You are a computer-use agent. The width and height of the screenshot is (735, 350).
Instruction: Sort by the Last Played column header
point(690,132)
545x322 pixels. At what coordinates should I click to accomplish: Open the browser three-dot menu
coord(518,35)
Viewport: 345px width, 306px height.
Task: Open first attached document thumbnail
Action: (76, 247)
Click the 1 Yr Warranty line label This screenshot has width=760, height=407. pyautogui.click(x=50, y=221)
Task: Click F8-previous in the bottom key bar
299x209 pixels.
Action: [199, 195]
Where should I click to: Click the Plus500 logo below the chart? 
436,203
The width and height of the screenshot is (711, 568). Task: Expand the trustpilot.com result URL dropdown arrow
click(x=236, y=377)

==

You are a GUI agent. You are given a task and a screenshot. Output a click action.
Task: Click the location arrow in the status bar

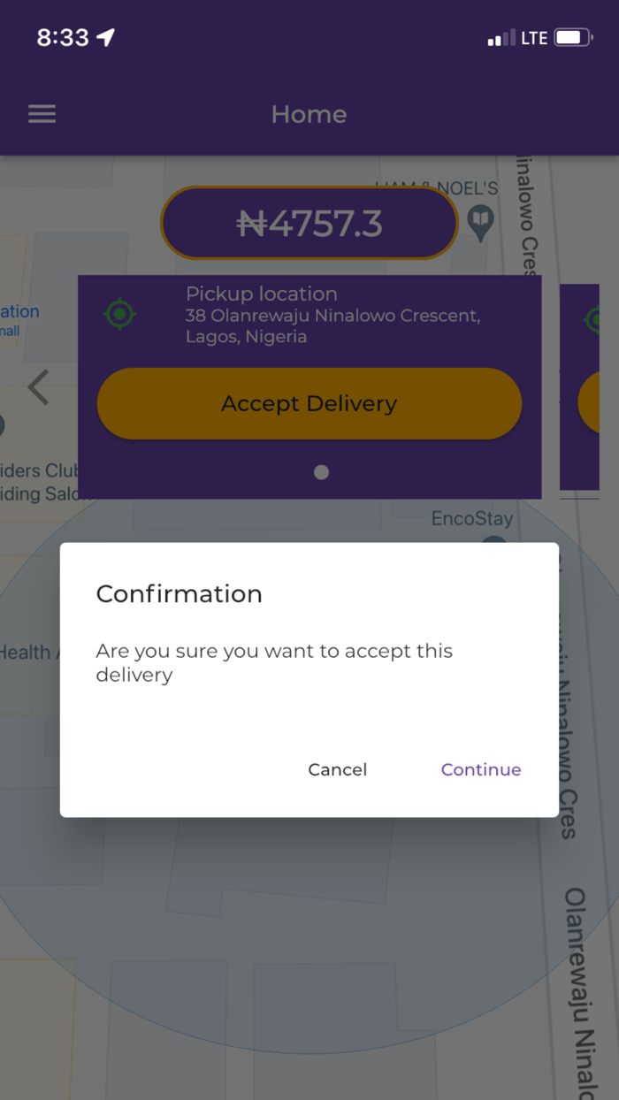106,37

_WORK REQUIRED_
Rewrite the records from the line containing "The width and height of the screenshot is (711, 568)." down to the line containing "click(x=236, y=377)", swapping "dropdown arrow" for "chevron" and leaving everything else as is.

_SOLUTION BELOW_
The width and height of the screenshot is (711, 568). Task: Expand the trustpilot.com result URL chevron
click(x=236, y=377)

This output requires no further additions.